A Fazenda Barra, de propriedade de Pio Queiroz da Silva e Roseli Maria Ruiz, está localizada em área homologada como terra indígena desde 2002. Roseli inclusive foi indicada como “especialista” para conciliação do STF (Supremo Tribunal Federal) sobre a Lei do Marco Temporal (Lei 14.701/2023).

A advogada Luana Ruiz, que possui cargo no alto escalão do Governo de Mato Grosso do Sul desde janeiro de 2023, é filha dos proprietários da fazenda. Ela defende os pais em ação judicial que tramita há um ano na 1ª Vara Federal de Ponta Porã, contra a Comunidade Indígena Guarani Kaiowá.

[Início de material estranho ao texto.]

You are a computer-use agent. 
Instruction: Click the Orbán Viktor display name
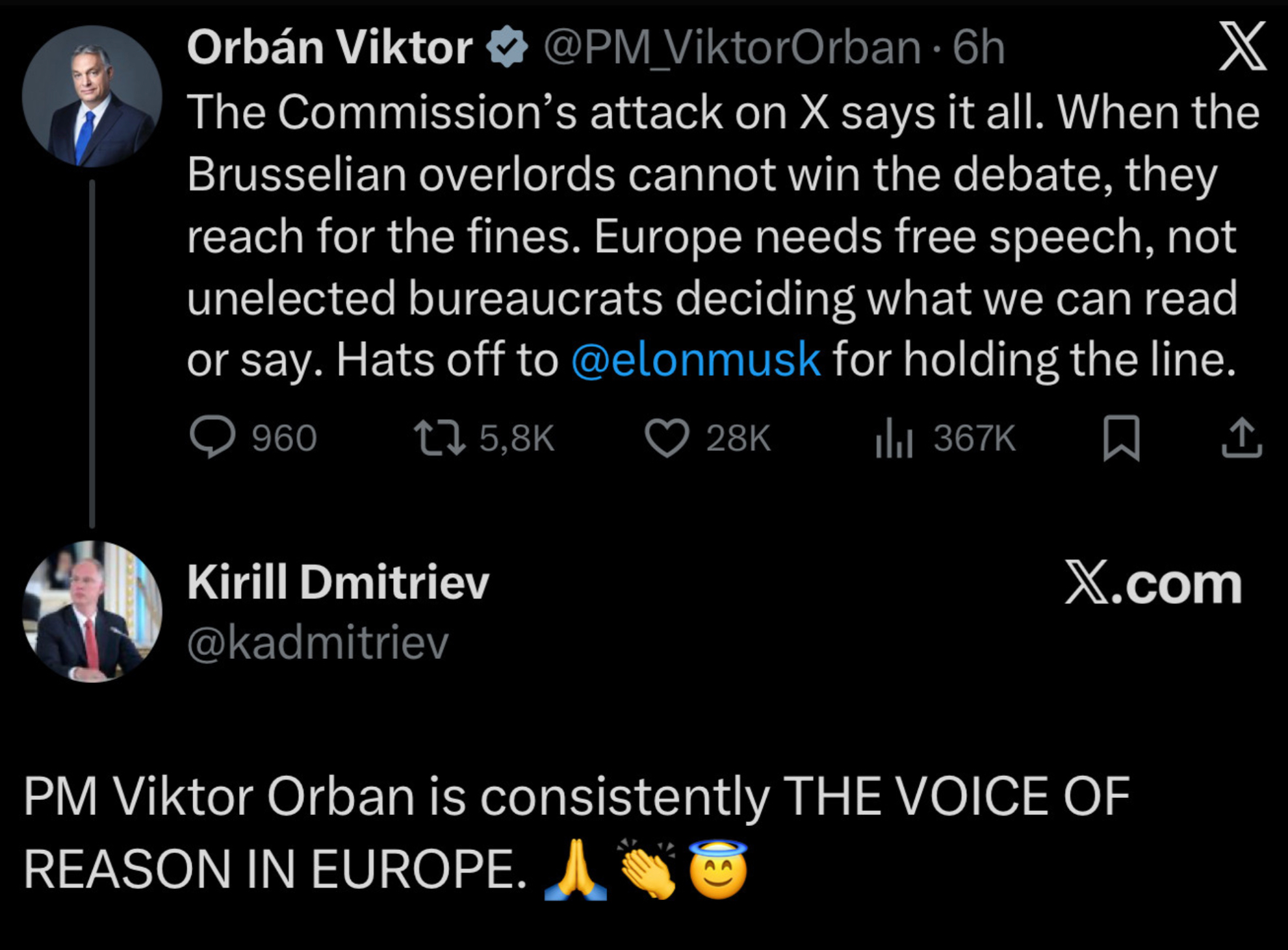(329, 47)
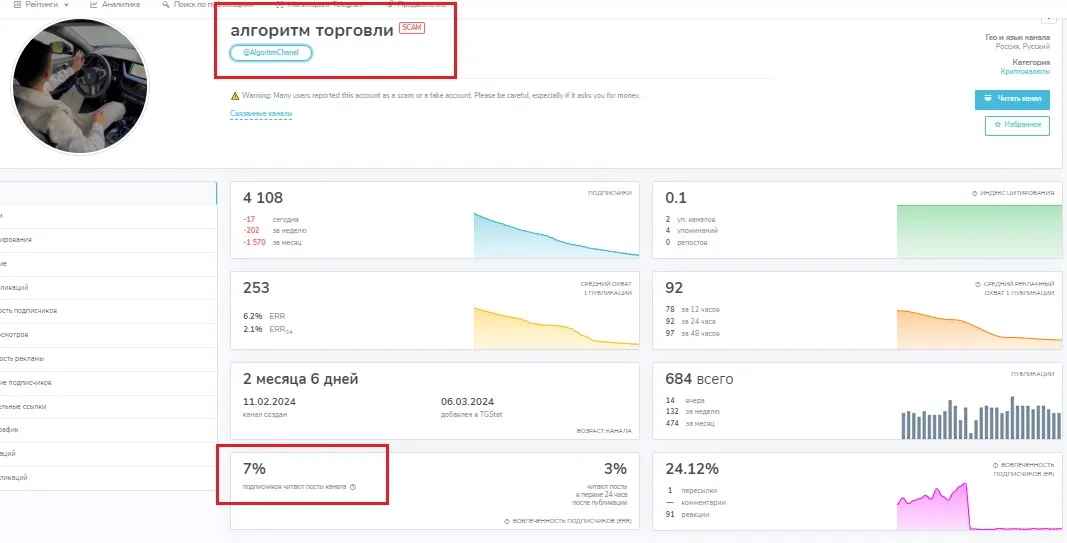
Task: Select the просмотров sidebar item
Action: click(x=108, y=335)
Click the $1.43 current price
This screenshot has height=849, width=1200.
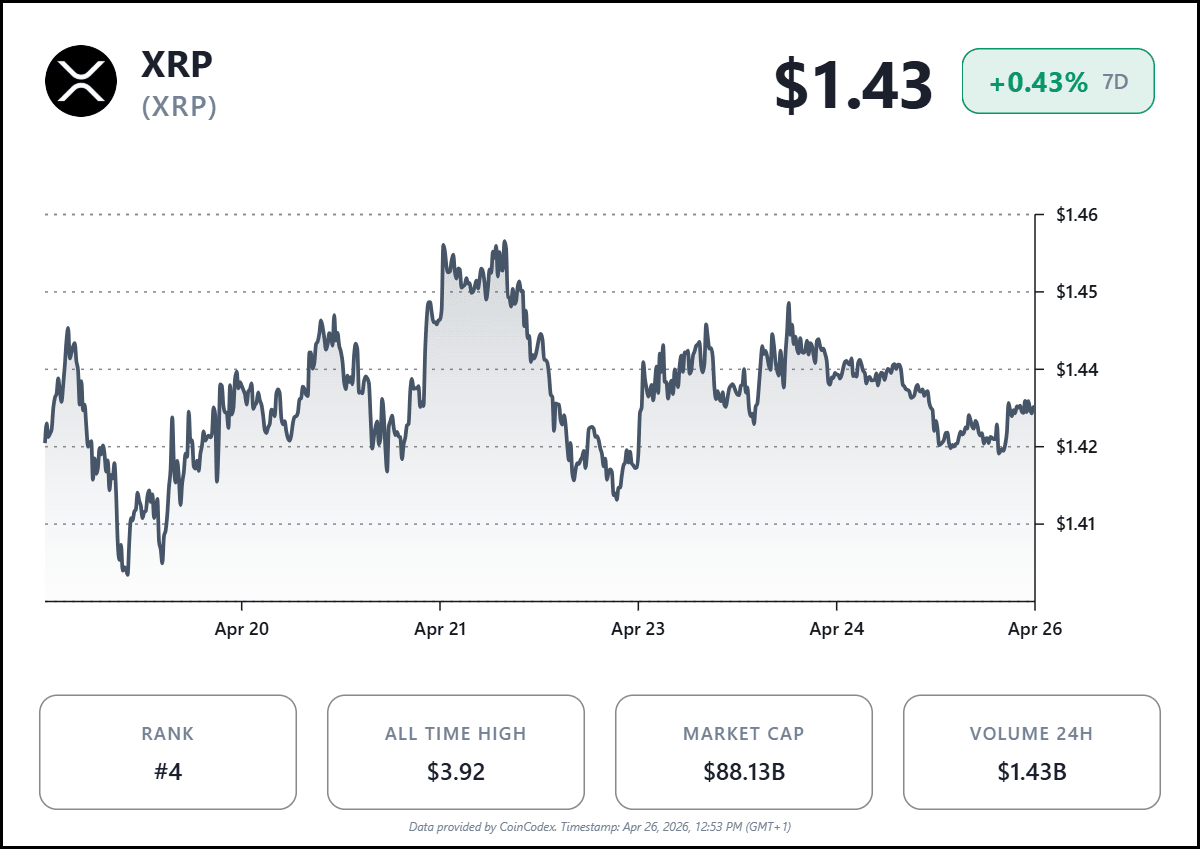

A Terra Indígena Ñande Ru Marangatu foi declarada para posse e usufruto exclusivo e permanente do povo Guarani Kaiowá, por meio da Portaria nº 1.456, de 30 de outubro de 2002, e homologada por meio de Decreto Presidencial de 28 de março de 2005. No entanto, a demarcação foi suspensa pelo STF (Supremo Tribunal Federal).

Em setembro de 2023, Luana Ruiz entrou com ação na Justiça Federal alegando ameaças de invasão de indígenas e pedindo a manutenção da posse. Na época, o juiz federal Ricardo Duarte, não viu indícios suficientes que comprovassem a ameaça descrita pela advogada.

Dias depois, o mesmo juiz federal determinou à Polícia Federal que, se necessário, com auxílio material da Polícia Militar e da Polícia Civil de Mato Grosso do Sul, bem como da Força Nacional de Segurança, efetue o patrulhamento ostensivo nas dependências da propriedade rural da Fazenda Barra.